*Records provided*
>>>

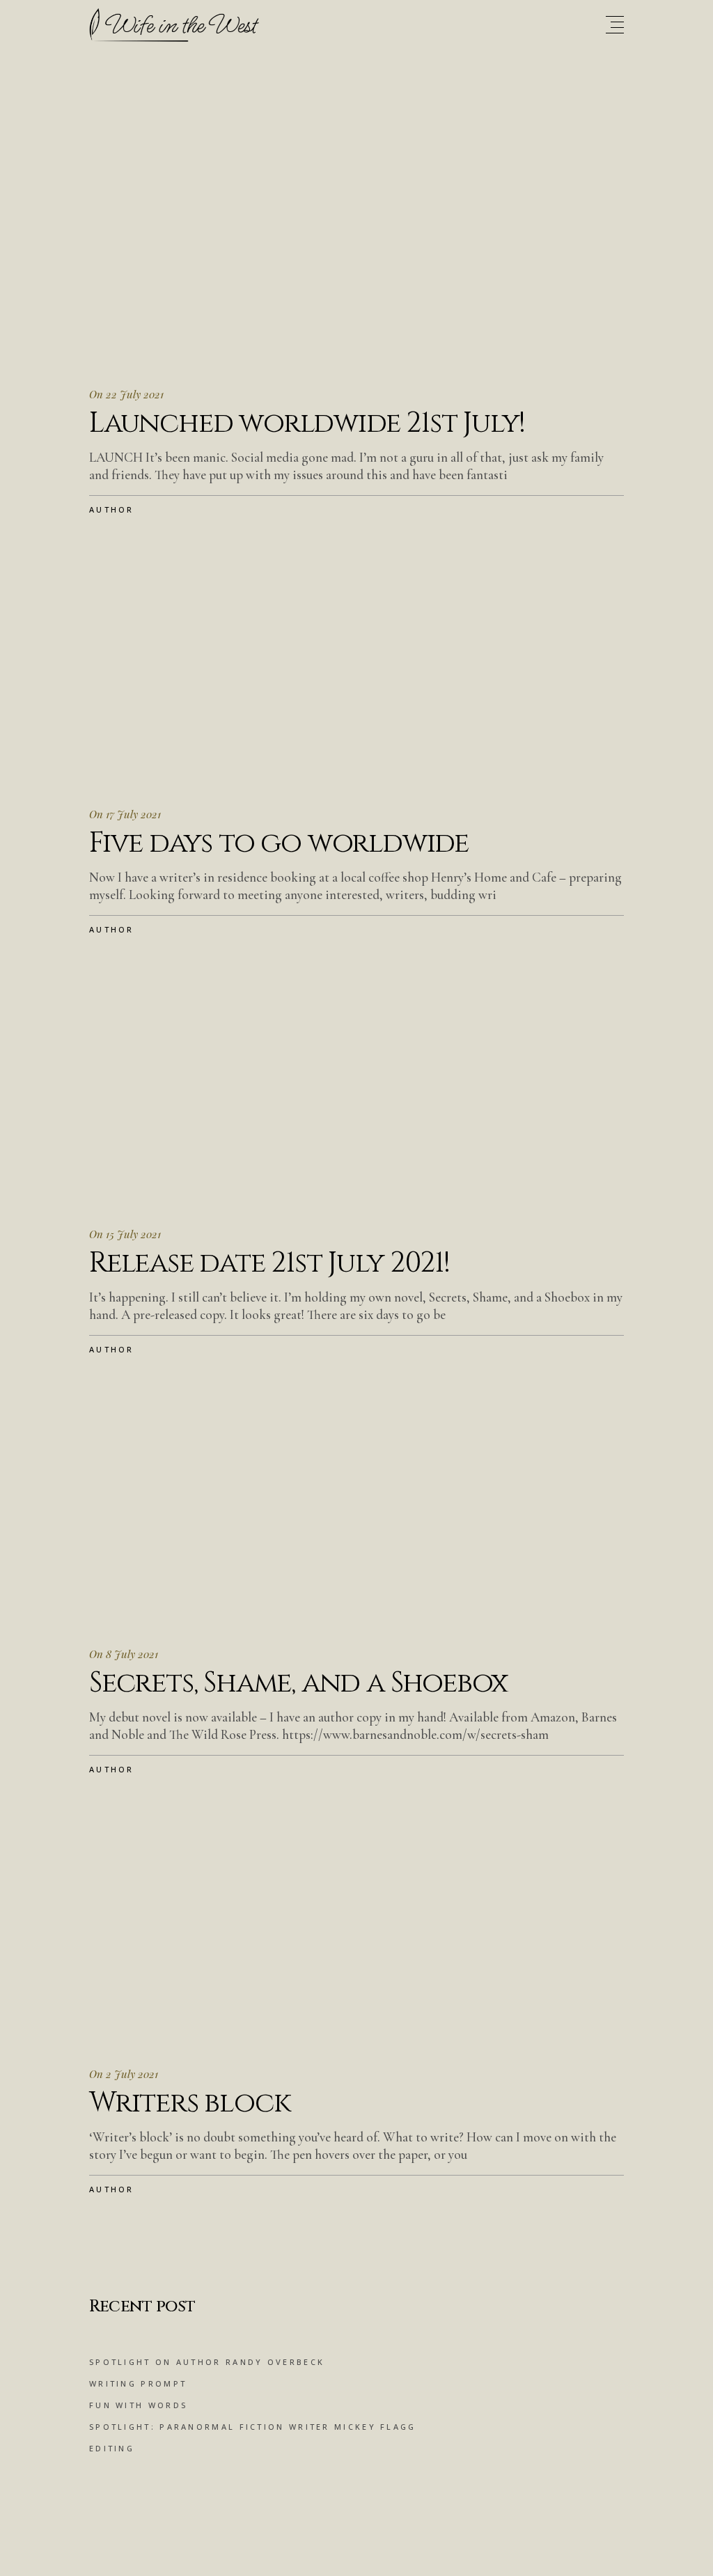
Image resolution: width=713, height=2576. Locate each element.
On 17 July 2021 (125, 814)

<<<
>>>

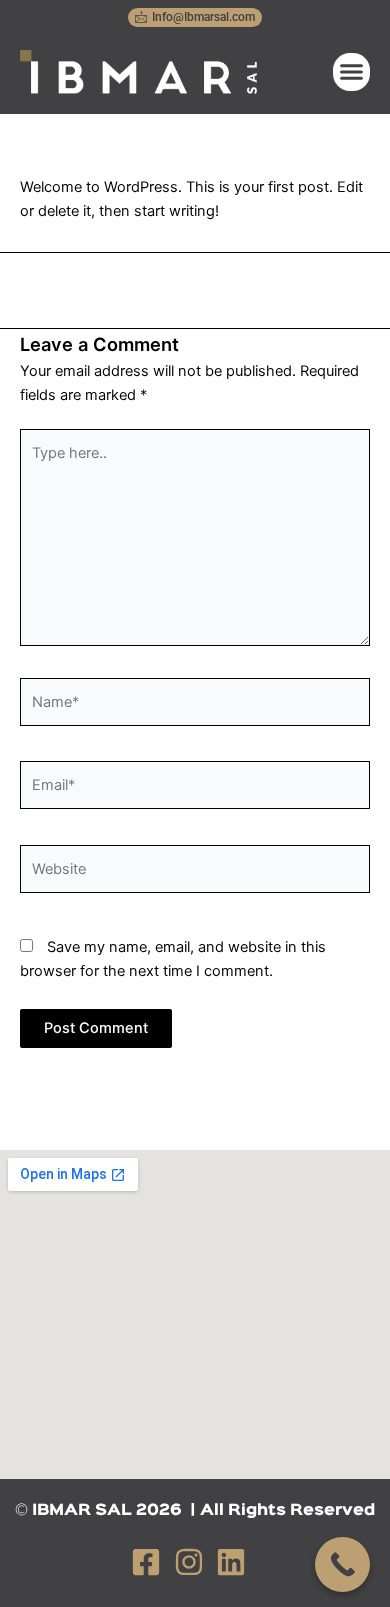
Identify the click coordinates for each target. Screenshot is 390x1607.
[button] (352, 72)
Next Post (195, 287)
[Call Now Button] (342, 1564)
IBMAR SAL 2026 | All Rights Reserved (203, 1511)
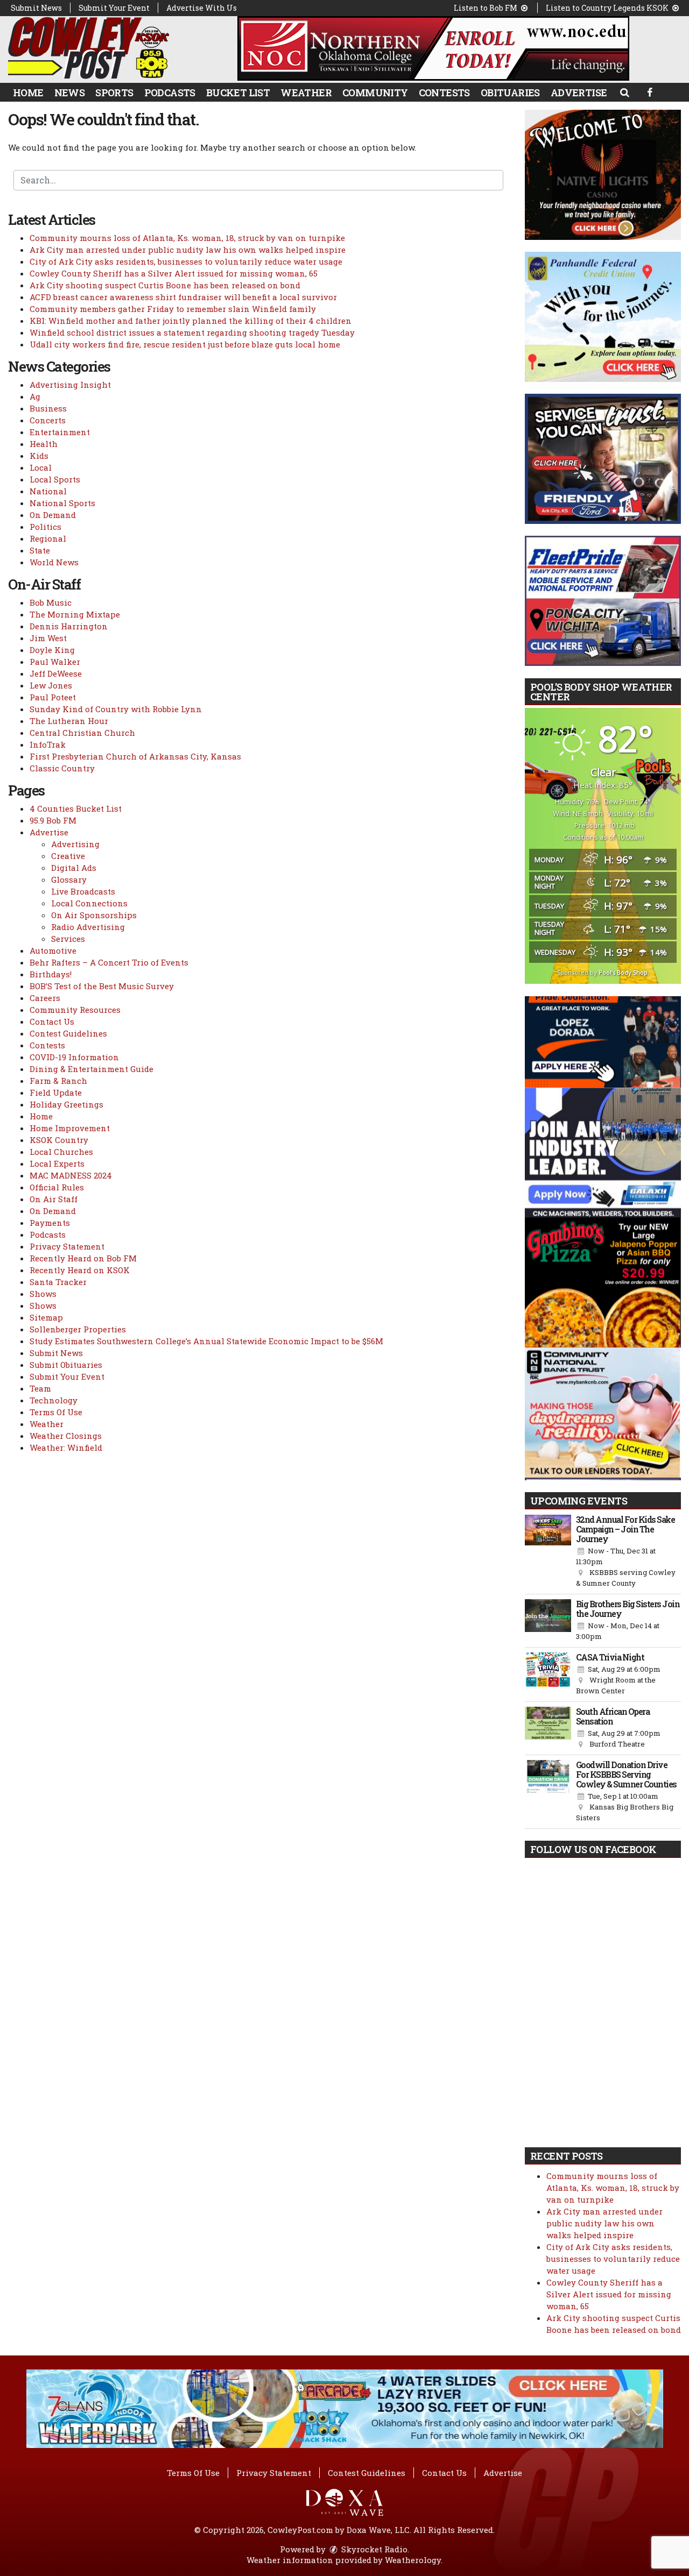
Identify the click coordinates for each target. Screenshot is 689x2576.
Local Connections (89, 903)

<<<

*Exercise goal*
What are the lines in the records above, word for word, from the one containing "IBMAR SAL 2026" through the one containing "Local Connections (89, 903)", both ends included and pictures left out?

*Output of the exercise*
IBMAR SAL 2026 | All Rights Reserved (203, 1511)
Identify the click coordinates for each target. Screenshot is 689x2576.
Local Connections (89, 903)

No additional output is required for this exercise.